A welcome selection of prose that introduces a Latin American master to English-language audiences.

Sometimes bleak, sometimes warily humorous stories by Peruvian writer Ribeyro.

Ribeyro (1929-1994) is in the second tier of the Latin American Boom, much less well known than his compatriot Mario Vargas Llosa, to say nothing of Gabriel García Márquez, Alejo Carpentier, and Jorge Luis Borges. The latter’s influence can be sensed in some of the stories gathered here, especially the ones in which Ribeyro’s protagonists turn out to be ghosts, as the closing of the first story, “Tracks,” reveals: “He remembered that the monogram on the handkerchief were his initials, and he no longer had any doubt that inside his room the spectacle of his own death had just taken place.” In another story, a fisherman similarly awaits his own murder; in still another, a bankrupt man considers the relief that a plunge down a seaside cliff, “that precise border between the earth and the sea,” might bring.
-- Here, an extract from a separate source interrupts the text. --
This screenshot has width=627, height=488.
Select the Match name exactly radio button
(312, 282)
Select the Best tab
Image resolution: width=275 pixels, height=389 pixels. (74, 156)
Some of Ribeyro’s stories, especially the earlier and the shorter ones, are imbued with death, sometimes revealed, sometimes acknowledged at the very beginning of a story (“But he…found little interest in all of these subjects, as he had been dead for three days”). Almost all have a kind of knowing cynicism to them, with ironic distance but not without humor, as with the long story that gave its title to a late collection, “For Smokers Only”; there, the protagonist, a chain smoker like the author himself, admits to a host of health problems—“indigestion, nausea, fatigue, loss of appetite, heart palpitations, dizzy spells, and a stomach ulcer”—that have beset him while concluding that, well, since Flaubert smoked so much that his mustache was yellow and Gorky and Hemingway were also addicted to tobacco, there may just be good literary reason to keep puffing away. Albeit happy endings are few, Ribeyro’s stories often offer unexpected twists, their characters mysteriously disappearing in a flurry of snow or puffs of smoke from cigarettes here and guns there.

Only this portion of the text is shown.